Segment Start: Data section

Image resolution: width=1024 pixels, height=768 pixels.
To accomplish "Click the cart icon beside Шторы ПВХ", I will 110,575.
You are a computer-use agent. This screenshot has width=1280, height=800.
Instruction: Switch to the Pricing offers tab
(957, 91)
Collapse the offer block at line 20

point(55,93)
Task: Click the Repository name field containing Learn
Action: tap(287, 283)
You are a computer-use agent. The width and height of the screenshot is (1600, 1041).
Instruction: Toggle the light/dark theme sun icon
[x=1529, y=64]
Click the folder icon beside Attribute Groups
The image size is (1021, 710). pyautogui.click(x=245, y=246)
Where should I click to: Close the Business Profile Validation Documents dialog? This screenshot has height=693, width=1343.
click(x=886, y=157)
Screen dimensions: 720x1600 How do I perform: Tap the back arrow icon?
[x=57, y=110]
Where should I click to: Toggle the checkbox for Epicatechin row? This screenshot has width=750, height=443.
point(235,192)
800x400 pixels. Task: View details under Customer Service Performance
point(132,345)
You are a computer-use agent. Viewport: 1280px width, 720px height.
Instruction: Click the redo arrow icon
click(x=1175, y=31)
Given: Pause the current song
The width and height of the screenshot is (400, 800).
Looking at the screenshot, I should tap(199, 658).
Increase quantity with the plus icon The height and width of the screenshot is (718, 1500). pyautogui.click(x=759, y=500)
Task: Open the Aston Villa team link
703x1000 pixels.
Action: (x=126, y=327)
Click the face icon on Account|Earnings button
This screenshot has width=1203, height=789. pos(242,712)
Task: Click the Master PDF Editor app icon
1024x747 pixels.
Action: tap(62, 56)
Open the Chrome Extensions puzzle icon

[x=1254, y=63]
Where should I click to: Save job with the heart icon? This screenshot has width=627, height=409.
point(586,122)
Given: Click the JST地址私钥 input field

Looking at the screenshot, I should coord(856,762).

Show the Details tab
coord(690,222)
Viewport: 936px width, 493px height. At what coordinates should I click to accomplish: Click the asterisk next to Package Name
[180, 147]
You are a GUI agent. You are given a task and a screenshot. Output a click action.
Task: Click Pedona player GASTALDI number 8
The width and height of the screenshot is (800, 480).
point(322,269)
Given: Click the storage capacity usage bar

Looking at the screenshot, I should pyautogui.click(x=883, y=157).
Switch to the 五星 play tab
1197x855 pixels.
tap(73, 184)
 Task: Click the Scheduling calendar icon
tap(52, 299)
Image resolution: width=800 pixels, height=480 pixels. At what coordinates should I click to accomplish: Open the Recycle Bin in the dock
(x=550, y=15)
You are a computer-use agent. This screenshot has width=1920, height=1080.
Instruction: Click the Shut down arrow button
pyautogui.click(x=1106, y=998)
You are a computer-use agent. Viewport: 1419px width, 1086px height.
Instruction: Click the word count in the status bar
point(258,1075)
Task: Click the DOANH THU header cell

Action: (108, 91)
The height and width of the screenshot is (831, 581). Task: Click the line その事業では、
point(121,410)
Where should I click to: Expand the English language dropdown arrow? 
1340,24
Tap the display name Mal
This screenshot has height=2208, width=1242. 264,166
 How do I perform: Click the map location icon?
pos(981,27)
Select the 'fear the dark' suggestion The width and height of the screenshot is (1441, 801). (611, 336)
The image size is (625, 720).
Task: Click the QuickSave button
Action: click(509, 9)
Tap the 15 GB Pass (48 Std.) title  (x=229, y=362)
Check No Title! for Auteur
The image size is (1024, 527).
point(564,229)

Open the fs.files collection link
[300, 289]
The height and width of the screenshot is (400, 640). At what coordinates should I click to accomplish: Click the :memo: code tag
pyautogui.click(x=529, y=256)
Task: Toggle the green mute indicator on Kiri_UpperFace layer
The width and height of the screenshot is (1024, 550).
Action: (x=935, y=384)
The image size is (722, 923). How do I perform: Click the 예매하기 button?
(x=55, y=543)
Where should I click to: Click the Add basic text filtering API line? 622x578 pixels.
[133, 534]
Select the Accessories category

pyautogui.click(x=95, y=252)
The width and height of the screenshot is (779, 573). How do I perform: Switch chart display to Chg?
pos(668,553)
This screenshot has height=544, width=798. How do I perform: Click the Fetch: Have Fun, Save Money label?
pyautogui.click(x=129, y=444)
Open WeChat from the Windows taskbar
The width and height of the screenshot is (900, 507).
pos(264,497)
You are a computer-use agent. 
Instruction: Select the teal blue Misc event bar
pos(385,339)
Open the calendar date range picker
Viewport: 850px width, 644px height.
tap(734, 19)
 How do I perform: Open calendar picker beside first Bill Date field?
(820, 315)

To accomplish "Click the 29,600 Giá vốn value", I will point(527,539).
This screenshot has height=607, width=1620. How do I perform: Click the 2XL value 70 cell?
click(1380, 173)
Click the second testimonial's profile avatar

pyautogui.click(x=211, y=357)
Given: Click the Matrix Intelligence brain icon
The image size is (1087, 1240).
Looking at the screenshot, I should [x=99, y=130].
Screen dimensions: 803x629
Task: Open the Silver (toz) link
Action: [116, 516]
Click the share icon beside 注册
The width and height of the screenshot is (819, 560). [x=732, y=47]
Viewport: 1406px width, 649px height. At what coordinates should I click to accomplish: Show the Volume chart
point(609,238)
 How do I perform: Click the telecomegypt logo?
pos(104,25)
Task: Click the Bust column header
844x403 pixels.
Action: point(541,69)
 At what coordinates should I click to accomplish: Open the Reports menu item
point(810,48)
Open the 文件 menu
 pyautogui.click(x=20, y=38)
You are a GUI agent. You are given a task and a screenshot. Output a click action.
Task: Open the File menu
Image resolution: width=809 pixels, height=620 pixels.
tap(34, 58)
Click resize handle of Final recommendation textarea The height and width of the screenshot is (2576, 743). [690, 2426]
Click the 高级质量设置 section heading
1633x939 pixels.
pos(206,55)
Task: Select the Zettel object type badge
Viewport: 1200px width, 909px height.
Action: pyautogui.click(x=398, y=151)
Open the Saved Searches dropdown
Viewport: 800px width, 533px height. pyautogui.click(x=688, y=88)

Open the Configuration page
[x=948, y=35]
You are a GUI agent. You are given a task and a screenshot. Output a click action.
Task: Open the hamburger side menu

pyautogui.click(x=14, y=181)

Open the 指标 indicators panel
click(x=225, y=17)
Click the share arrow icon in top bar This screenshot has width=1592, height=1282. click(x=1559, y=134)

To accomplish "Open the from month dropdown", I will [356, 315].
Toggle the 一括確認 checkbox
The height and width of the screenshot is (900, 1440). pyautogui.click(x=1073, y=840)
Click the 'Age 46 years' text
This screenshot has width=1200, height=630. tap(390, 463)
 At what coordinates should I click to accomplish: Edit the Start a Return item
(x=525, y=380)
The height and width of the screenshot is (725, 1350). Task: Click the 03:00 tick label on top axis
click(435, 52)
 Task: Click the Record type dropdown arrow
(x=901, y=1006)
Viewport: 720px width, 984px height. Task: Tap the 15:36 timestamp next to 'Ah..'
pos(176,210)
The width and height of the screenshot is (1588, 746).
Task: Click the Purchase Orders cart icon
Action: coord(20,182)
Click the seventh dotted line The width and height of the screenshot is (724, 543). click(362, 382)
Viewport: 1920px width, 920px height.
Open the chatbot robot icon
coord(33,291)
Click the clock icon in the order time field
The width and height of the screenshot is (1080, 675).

Segment End: Data section

Task objective. Only the lines above from the one with "The width and height of the screenshot is (1024, 550)." through the one with "Task: Open the File menu" should be duplicated, character for character.

Result.
The width and height of the screenshot is (1024, 550).
Action: (x=935, y=384)
The image size is (722, 923). How do I perform: Click the 예매하기 button?
(x=55, y=543)
Where should I click to: Click the Add basic text filtering API line? 622x578 pixels.
[133, 534]
Select the Accessories category

pyautogui.click(x=95, y=252)
The width and height of the screenshot is (779, 573). How do I perform: Switch chart display to Chg?
pos(668,553)
This screenshot has height=544, width=798. How do I perform: Click the Fetch: Have Fun, Save Money label?
pyautogui.click(x=129, y=444)
Open WeChat from the Windows taskbar
The width and height of the screenshot is (900, 507).
pos(264,497)
You are a computer-use agent. 
Instruction: Select the teal blue Misc event bar
pos(385,339)
Open the calendar date range picker
Viewport: 850px width, 644px height.
tap(734, 19)
 How do I perform: Open calendar picker beside first Bill Date field?
(820, 315)

To accomplish "Click the 29,600 Giá vốn value", I will point(527,539).
This screenshot has height=607, width=1620. How do I perform: Click the 2XL value 70 cell?
click(1380, 173)
Click the second testimonial's profile avatar

pyautogui.click(x=211, y=357)
Given: Click the Matrix Intelligence brain icon
The image size is (1087, 1240).
Looking at the screenshot, I should [x=99, y=130].
Screen dimensions: 803x629
Task: Open the Silver (toz) link
Action: [116, 516]
Click the share icon beside 注册
The width and height of the screenshot is (819, 560). [x=732, y=47]
Viewport: 1406px width, 649px height. At what coordinates should I click to accomplish: Show the Volume chart
point(609,238)
 How do I perform: Click the telecomegypt logo?
pos(104,25)
Task: Click the Bust column header
844x403 pixels.
Action: point(541,69)
 At what coordinates should I click to accomplish: Open the Reports menu item
point(810,48)
Open the 文件 menu
 pyautogui.click(x=20, y=38)
You are a GUI agent. You are given a task and a screenshot. Output a click action.
Task: Open the File menu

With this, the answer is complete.